● Selection
*****

FBI seeks Internet telephony surveillance

The Justice Department and the FBI ask regulators for expanded technical capabilities to intercept Voice Over IP communications… and anything else that uses broadband. By Kevin Poulsen, SecurityFocus Mar 27 2003 1:11AM

The FBI and Justice Department are worried that Voice Over IP (VoIP) applications may become safe havens for criminals to communicate with one another, unless U.S. regulators make broadband services more vulnerable to lawful electronic eavesdropping, according to comments filed with the FCC this month.

The government filing was prompted by the efforts of telecom entrepreneur Jeffrey Pulver to win a ruling that his growing peer-to-peer Internet telephony service Free World Dialup is not subject to the regulations that govern telephone companies.

Free World Dialup has been called “Napster for Phones.” It’s a free service aimed at developing Internet telephony as a mainstream alternative to the public switched telephone network. After an initial investment of about $250 for a Cisco SIP telephone — a device that functions much like a conventional analog phone, but plugs directly into an IP network — users can “dial” each other over the Internet anywhere in the world at no cost. Free World Dialup provides a directory service that assigns each user a virtual telephone number, and sets up each phone call. Since it was launched in November, the service has gathered over 12,000 users.

If it catches on, FWD could be a nightmare for old-fashioned telephone companies. Those companies were likely agitated further when Pulver asked [pdf] the FCC in February for a “declaratory ruling” that his service is outside the commission’s jurisdiction. Pulver argues that FWD is not a telecommunications service, but is just an Internet application, no different from e-mail or instant messaging. Verizon, SBC and other phone companies filed comments in opposition to Puliver’s petition.

And on the last day of the public comment period, so did the FBI.

It turns out that one of the regulations from which FWD would be incidentally exempt is the Communications Assistance for Law Enforcement Act (CALEA), the federal law that required telecommunications carriers to modify their networks to be wiretap-friendly for the FBI. Crafted in 1994, before the Internet was a household word, it’s not entirely clear that CALEA even applies to Voice Over IP , but the government has had some success persuading companies that it does, or soon will, according to Stu Baker, a partner in the Washington law firm of Steptoe and Johnson. “Right now, I think Justice would lose a case trying to apply CALEA to VoIP,” Baker wrote in an e-mail interview. “But eventually… VoIP will be a mainstream substitute for the switched network. So a lot of companies are complying now to avoid a hassle later.”

The government worries that Free World Dialup’s petition could buck that trend: if the FCC finds that FWD is free from the plug-and-play wiretap requirements, other Internet companies handling VoIP traffic might start thinking they’re exempt as well. “The DOJ and FBI are concerned that if certain broadband telecommunications carriers fail to comply with CALEA due to a misunderstanding of their regulatory status, criminals may exploit the opportunity to evade lawful electronic surveillance,” reads the government filing.

*****

(Records from a data collection)
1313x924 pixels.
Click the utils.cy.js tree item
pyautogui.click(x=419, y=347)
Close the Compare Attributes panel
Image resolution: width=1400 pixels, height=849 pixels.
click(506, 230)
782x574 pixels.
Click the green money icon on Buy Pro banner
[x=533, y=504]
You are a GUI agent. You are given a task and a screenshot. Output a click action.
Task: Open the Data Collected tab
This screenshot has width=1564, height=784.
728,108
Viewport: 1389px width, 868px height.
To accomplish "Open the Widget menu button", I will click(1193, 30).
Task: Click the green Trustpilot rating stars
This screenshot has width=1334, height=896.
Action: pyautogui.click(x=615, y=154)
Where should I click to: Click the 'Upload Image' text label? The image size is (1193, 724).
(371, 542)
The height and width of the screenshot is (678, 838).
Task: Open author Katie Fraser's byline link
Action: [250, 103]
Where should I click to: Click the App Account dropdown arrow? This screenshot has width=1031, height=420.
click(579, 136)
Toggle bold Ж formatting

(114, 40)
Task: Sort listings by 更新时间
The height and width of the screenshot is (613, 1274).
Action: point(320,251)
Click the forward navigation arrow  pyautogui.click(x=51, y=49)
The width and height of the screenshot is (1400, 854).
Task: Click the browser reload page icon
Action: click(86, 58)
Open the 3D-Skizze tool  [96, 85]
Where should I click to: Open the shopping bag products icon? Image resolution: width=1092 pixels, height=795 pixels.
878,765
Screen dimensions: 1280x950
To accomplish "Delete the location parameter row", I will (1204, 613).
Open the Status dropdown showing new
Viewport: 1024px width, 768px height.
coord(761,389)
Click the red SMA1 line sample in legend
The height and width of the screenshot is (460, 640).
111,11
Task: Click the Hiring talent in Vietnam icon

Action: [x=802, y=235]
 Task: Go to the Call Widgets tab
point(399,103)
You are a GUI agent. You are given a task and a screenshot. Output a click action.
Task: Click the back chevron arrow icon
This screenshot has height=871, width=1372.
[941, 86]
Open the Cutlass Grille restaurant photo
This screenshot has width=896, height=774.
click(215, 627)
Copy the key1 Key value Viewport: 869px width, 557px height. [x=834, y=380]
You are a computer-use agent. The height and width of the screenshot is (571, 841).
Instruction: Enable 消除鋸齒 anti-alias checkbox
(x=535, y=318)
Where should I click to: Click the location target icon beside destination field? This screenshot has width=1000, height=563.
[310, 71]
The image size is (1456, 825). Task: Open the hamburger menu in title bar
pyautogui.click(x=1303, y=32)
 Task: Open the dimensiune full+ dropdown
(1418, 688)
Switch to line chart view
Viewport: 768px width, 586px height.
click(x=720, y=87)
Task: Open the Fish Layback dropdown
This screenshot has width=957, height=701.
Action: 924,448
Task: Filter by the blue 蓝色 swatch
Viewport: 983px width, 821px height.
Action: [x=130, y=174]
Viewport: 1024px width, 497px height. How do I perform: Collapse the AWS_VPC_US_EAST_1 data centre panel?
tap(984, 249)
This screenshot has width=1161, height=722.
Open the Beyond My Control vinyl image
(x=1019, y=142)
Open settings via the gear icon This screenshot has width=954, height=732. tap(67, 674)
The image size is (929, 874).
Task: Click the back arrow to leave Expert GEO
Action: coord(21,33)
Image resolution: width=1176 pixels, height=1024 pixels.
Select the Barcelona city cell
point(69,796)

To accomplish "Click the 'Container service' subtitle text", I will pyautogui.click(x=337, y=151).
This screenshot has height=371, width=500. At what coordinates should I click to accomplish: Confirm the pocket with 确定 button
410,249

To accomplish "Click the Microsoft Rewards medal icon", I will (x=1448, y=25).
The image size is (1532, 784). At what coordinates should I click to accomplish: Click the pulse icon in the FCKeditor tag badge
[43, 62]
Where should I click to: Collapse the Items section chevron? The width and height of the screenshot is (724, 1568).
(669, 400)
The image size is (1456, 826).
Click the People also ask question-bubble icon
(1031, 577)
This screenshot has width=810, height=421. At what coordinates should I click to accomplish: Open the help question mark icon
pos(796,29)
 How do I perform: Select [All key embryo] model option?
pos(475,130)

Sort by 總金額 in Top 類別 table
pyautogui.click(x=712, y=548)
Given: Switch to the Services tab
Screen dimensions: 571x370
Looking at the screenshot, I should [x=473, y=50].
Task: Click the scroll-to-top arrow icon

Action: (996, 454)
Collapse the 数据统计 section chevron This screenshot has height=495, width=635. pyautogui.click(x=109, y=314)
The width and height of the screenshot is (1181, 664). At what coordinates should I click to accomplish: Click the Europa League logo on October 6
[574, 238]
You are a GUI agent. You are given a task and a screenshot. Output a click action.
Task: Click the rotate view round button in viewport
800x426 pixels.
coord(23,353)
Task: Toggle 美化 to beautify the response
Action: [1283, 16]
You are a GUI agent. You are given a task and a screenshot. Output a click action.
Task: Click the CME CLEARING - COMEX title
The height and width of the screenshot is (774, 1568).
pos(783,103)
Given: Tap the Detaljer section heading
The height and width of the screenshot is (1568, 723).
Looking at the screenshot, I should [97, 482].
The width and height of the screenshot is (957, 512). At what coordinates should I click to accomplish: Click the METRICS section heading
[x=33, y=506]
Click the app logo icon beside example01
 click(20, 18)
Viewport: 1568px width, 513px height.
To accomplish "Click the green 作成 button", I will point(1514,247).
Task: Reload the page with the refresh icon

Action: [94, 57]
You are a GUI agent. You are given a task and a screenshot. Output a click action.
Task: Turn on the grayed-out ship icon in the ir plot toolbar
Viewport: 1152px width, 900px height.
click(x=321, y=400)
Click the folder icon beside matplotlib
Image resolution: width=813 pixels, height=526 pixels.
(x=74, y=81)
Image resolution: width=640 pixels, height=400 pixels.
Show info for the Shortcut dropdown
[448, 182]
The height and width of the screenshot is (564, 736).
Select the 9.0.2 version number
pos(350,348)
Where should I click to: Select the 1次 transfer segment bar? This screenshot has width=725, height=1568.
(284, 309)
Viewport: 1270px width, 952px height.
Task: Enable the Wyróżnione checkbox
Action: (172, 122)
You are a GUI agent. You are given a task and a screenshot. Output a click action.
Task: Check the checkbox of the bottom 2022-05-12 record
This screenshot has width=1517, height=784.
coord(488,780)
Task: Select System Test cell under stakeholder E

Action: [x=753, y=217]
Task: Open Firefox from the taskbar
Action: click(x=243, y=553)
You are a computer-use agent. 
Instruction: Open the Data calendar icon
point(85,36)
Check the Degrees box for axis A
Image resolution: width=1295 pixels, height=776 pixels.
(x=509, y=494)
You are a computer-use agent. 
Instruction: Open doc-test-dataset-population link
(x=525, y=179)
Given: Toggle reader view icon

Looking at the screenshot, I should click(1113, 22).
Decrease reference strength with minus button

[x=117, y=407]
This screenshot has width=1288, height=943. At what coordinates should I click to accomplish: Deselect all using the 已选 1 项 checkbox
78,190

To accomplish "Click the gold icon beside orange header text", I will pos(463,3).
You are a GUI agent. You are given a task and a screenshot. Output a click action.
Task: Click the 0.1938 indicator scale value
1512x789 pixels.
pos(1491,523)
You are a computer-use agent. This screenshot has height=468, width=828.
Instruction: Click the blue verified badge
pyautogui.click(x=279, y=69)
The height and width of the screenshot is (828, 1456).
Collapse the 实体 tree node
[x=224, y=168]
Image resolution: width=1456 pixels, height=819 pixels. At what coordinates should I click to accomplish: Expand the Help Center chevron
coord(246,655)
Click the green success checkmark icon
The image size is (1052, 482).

*****

● What is expected
Extend the article on the FBI's push for Internet telephony surveillance, starting right after its last sentence. The items are separate material and have no connection to the article on FBI surveillance of Internet telephony.

● Task response
Pulver says it’s the government that misunderstands the situation. “My hope is that the DoJ/FBI did not take the time to fully understand what Free World Dialup is and isn’t, and after some proactive education it will be clear that we don’t fall under the definitions,” says Pulver. “It is much easier to build the wiretap function into the access method, which is infrastructure based, rather than on every Internet application that comes along.”

Easier Broadband Surveillance Sought Indeed, extending CALEA to cover Free World Dialup and services like it would likely be futile, says Orif Arkin, founder of Sys-Security Group and an expert on IP telephony security. Arkin says users determined to skirt surveillance could easily set up their own ad hoc directory services on the fly. “It’s like a buddy list on instant messaging,” says Arkin. “They just have to build up such a server, and give everyone access to it.”

Arkin says the FBI’s best bet for spying on VoIP users is to eavesdrop directly on a target’s broadband connection, perhaps using the Bureau’s “Carnivore” DCS-1000 network surveillance tool. With access to the raw traffic, VoIP phones become exceedingly easy to listen in on. “Those phones don’t have a lot of CPU power, so the communication between the two ends is not encrypted,” Arkin says. “Whoever was to sniff the information on the uplink or downlink or between those two can hear whatever is said.”

That point isn’t lost on Justice and the FBI. The government is asking that, should the FCC not reject FWD’s petition outright, the commission at least delay its decision until after it’s ruled on two other broadband proceedings that the Justice Department filed comments on last year.

In those proceedings, Justice is asking the FCC to reinterpret CALEA as extending to DSL and cable modem service — not just telephone calls. It’s also asking the commission to expand the scope of the law to include raw data communication — Web surfing, e-mail, and anything else that crosses the wire. Broadband providers are already obliged to cooperate with court-ordered surveillance requests; the government’s FCC proposals would go beyond that and require companies to reengineer their networks to make Internet eavesdropping easier technically, and dirt cheap on a case-by-case basis. “It would be a major expansion of the CALEA requirements,” says David Sobel, an attorney with the Electronic Privacy Information Center. “It would really obliterate the distinction between voice and data.”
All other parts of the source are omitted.